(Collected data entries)

··········

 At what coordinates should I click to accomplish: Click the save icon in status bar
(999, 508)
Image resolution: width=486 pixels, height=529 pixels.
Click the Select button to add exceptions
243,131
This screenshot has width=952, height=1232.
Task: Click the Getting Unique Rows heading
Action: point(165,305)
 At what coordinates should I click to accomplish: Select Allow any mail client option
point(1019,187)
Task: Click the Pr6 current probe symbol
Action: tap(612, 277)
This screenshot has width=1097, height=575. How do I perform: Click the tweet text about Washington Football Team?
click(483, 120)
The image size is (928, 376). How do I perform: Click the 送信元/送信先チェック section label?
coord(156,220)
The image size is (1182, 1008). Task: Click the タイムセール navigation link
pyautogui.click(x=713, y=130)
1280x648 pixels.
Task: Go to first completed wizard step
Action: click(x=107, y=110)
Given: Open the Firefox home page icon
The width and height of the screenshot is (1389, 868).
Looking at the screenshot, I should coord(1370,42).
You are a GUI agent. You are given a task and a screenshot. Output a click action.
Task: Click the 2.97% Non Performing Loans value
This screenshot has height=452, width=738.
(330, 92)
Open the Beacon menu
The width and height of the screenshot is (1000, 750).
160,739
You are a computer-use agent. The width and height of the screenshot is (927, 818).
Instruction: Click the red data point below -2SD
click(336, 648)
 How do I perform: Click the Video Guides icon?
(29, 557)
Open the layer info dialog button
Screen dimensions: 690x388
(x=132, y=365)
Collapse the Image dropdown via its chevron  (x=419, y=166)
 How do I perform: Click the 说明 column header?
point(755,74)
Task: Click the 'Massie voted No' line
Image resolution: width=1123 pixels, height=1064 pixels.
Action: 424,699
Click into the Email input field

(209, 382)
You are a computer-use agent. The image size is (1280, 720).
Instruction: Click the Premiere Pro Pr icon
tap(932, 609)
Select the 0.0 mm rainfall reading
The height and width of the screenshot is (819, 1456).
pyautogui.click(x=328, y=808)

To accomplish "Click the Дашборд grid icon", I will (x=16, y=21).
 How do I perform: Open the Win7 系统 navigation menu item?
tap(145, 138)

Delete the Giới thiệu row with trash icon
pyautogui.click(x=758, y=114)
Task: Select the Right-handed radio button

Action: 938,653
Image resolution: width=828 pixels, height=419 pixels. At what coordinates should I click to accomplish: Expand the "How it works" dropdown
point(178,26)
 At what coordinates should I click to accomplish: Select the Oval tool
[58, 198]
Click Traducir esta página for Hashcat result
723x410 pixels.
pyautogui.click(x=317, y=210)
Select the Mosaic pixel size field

··········

• [Goal of the exercise]:
Your answer should consist of the lines above that hold the word "agent".

• [Exercise result]:
You are a GUI agent. You are given a task and a screenshot. Output a click action.
You are a computer-use agent. The width and height of the screenshot is (927, 818).
You are a computer-use agent. The image size is (1280, 720).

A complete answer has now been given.